Een van de sterkste punten van dit pakkende, uiterst leesbare boek is de sterke, zorgvuldige opbouw. Met het zelfvertrouwen van decennia in de boekenbranche neemt Snoeren de tijd om zijn wereld, zijn hoofdpersonen, hun relaties en de innig verweven maatschappelijke en politieke facties in beeld te brengen. Na het spectaculaire begin ontstaat er voor de ogen van de lezer een boeiende, geloofwaardige, ik zou haast zeggen realistische wereld, waar het clichématige goed en kwaad van de meeste fantasyromans hebben plaatsgemaakt voor een breed palet aan grijstinten. In Invocatie heeft iedereen zijn eigen, geloofwaardige motivatie. Als de situatie in Felswyck begint te escaleren, halverwege het eerste boek, zit je als lezer al diep in de wereld ondergedompeld, en is de rampspoed die volgt des te pakkender.

Die rustige opbouw is om nog een andere reden zo sterk. Telkens als de situatie verder uit de hand loopt, als er nóg grotere kwesties op het spel blijken te staan, als de reikwijdte van de gebeurtenissen in alle richtingen om zich heen blijkt te grijpen–zelfs ver het verleden in–heeft dat juist vanwege de zorgvuldige opbouw des te meer impact op de lezer, op de spanning in het boek. Het helpt daarbij dat Snoeren zijn hoofdpersonen dicht op de huid zit: je ontdekt als lezer samen met Feri en Osser wat er echt aan de hand is, in dezelfde stappen en gedachtensprongen als hen, en deelt daarmee in hun emotie.

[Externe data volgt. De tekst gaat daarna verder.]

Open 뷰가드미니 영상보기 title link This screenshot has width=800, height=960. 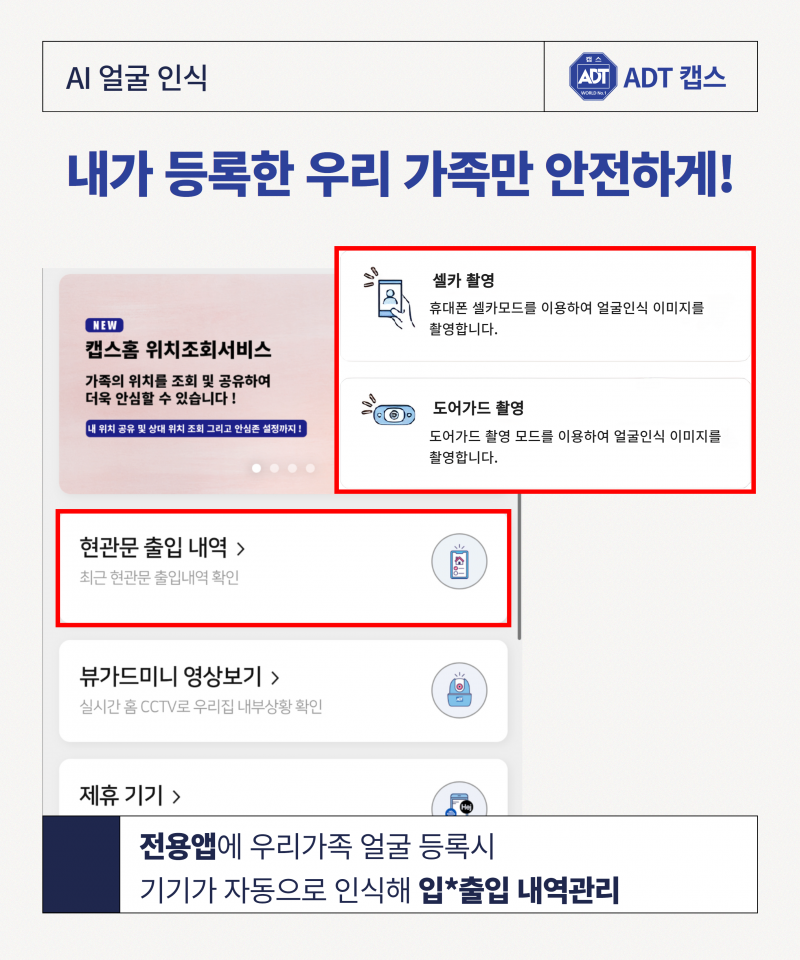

Waar eerst de actualiteit van de opstand in Felswyck nog de focus van het verhaal vormt, blijkt al gauw met de introductie van de derde hoofdpersoon Isse, dochter en gedoodverfd opvolger van de Stamheer, dat er in het zuiden van Fels ook het een en ander broeit. En ook daar heeft Snoeren zowel voor de politieke onrust aandacht als voor een onheilspellende ondertoon van sinistere, magische gebeurtenissen. Met de komst van de Demon wordt het speelveld weer breder en onrustbarender. En zonder teveel te willen weggeven kan ik zeggen dat in de tweede helft van het boek de onthullingen en verbredingen van de plot mij tot verrukkelijke, geschokte Aha-Erlebnissen brachten.

Is het dan een perfect boek? Nee, natuurlijk niet. Zelfs voor een oude rot in het vak als Snoeren is dit als schrijver zijn eersteling. Sommige van de bijrollen lopen af en toe wat door elkaar en zijn voor de lezer lastig te onderscheiden. En de laatste paar wendingen aan het einde, waar de focus vrij abrupt verschuift van de stad Felswyck en het zuiden van Fels naar het noorden en zelfs het continent, brachten me bij het lezen in verwarring. In die fase van het boek had ik baat gehad bij meer afronding van spanningsbogen en plotlijnen.

Maar daarom zei ik aan het begin dat het niet zozeer een deel 1 is maar de eerste helft van een lang, ambitieus boek. Op basis van dit deel heb ik het volste vertrouwen dat deel twee de cyclus bevredigend gaat afronden, meer verrassingen en verwikkelingen zal brengen, meer zal laten zien van de pakkende karakters waar ik tijdens het lezen van ging houden, en hopelijk nog wat opmerkelijke karakters zal toevoegen aan de nu al rijke, afwisselende cast.

Het is al met al geen boek voor gemakzuchtige lezers, maar als je ervan houdt als je je aandacht goed bij een boek moet houden, beloont Invocatie je met een wereld, plot en cast die niet alleen verstrooien maar ook de hersens prikkelen.

Ik zou dit boek 3,5 sterren hebben gegeven, maar Hebban doet niet aan halfjes. En als ik dan moet kiezen, slaat de score zeker door naar de 4. Ik kan in elk geval niet wachten op het vervolg!